Member of the Gauteng Provincial Legislature
- In office 21 May 2014 – 7 May 2019

Delegate to the National Council of Provinces

Assembly Member for Gauteng
- In office 7 May 2009 – 21 April 2014

Personal details
- Citizenship: South Africa
- Party: African National Congress

= Busisiwe Mncube =

South African politician

Busisiwe Veronica "Pinky" Mncube is a South African politician who currently represents the African National Congress (ANC) in the Gauteng Provincial Legislature. She was formerly a Delegate to the National Council of Provinces (NCOP) from 2009 to 2014.

== Legislative career ==
In the 2009 general election, Mncube was elected to represent the ANC as a Delegate to the NCOP. She served as the whip of the Gauteng caucus in the NCOP. After a full term in the NCOP, she was elected to a seat in the Gauteng Provincial Legislature in the 2014 general election, ranked 41st on the ANC's provincial party list.

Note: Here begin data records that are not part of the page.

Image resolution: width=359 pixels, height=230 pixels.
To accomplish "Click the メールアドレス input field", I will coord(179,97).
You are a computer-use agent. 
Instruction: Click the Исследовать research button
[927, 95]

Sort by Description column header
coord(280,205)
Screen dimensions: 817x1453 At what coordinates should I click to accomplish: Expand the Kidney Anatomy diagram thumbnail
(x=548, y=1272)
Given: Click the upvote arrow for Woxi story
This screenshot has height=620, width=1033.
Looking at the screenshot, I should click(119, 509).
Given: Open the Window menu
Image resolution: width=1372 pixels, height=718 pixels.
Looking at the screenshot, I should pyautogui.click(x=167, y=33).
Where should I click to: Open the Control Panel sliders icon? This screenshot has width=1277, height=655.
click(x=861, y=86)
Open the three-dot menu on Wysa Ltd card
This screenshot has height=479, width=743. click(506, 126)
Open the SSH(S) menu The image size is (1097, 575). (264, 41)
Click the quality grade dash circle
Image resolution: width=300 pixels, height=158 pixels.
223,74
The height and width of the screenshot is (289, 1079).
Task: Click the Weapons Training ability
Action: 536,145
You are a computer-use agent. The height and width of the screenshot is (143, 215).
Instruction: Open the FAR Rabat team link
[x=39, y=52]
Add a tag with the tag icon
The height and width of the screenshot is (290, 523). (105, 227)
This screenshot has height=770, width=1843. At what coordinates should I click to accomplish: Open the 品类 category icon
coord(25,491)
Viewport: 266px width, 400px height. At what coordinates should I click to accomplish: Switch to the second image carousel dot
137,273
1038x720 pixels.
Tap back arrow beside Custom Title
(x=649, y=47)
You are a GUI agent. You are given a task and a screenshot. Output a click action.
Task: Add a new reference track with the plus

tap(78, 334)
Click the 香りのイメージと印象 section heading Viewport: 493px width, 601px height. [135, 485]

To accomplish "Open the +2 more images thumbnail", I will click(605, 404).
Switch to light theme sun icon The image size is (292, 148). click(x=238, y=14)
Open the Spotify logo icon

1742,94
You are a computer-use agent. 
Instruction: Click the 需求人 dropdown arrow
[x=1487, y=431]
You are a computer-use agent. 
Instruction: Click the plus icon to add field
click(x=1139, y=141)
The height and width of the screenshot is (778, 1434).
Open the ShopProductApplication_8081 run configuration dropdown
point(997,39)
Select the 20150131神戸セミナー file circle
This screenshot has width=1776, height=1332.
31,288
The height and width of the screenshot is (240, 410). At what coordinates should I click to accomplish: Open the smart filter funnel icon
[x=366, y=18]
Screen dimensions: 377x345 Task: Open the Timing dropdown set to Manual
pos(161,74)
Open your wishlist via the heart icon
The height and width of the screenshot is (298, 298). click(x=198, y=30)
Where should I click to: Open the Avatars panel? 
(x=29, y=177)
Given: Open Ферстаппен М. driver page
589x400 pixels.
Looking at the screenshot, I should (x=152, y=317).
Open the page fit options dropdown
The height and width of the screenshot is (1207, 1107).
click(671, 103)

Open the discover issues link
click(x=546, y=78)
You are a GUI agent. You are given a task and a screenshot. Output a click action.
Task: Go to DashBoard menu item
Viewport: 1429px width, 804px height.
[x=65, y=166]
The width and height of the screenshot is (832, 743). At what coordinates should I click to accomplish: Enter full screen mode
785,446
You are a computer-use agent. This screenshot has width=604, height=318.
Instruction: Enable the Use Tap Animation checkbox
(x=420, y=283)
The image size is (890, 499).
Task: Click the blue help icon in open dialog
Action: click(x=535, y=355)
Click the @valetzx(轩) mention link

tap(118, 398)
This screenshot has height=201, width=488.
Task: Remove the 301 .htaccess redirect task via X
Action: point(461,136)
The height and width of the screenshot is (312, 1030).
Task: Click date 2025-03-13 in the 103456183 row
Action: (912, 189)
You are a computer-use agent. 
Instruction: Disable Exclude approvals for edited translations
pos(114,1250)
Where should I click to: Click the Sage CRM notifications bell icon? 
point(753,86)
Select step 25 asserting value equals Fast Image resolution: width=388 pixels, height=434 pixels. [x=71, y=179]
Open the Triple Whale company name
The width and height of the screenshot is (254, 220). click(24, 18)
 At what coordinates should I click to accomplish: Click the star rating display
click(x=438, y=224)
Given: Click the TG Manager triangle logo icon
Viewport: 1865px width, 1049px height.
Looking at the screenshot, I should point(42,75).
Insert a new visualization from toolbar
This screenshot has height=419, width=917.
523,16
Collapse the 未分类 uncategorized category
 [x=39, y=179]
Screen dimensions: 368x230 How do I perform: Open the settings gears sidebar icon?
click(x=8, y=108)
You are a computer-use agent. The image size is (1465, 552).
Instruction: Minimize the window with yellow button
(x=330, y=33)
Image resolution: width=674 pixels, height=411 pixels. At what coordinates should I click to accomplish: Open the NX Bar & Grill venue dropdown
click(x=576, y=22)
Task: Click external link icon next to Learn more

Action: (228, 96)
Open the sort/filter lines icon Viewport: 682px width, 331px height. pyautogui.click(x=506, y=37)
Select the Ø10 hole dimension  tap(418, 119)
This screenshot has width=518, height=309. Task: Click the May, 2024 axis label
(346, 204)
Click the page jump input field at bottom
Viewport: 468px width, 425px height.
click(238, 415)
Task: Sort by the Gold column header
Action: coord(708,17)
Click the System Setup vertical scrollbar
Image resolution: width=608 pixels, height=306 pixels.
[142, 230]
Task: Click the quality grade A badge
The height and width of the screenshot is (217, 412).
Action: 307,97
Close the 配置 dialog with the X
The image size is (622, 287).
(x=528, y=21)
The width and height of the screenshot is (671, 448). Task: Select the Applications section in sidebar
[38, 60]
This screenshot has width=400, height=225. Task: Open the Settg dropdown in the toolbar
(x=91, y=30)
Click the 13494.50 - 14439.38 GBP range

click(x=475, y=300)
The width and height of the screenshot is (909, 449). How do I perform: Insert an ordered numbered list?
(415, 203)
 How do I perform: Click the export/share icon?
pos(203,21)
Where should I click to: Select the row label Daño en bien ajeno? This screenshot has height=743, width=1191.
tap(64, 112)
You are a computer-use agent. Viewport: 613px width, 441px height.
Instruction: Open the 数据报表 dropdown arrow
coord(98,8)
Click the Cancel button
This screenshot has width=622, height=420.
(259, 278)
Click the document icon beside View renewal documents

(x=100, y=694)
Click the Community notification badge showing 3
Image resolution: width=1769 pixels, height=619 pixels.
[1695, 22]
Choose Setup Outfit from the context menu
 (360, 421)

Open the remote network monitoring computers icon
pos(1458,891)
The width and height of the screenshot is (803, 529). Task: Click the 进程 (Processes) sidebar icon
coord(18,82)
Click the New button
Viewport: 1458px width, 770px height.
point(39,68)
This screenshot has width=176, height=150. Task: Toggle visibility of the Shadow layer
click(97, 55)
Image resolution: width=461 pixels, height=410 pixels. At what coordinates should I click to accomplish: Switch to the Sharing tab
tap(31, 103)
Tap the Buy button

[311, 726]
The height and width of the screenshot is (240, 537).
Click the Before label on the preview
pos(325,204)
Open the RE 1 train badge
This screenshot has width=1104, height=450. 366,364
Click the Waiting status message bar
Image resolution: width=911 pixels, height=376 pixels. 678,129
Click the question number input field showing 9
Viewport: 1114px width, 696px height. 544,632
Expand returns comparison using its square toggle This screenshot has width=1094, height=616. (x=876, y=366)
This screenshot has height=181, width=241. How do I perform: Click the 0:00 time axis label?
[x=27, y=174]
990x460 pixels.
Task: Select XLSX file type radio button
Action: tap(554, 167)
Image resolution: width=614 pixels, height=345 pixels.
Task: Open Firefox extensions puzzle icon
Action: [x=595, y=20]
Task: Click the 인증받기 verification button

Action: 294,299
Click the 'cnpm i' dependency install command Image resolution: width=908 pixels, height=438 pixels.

In the next general election in 2019, she was ranked 38th on the ANC's provincial party list and therefore did not initially secure re-election to one of the party's 37 seats in the provincial legislature. However, she later joined the legislature to fill a casual vacancy. As of 2022, she was a member of the legislature's Portfolio Committee on Economic Development, Environment, Agriculture, and Rural Development and headed the ANC's parliamentary constituency office in Alexandra, Gauteng.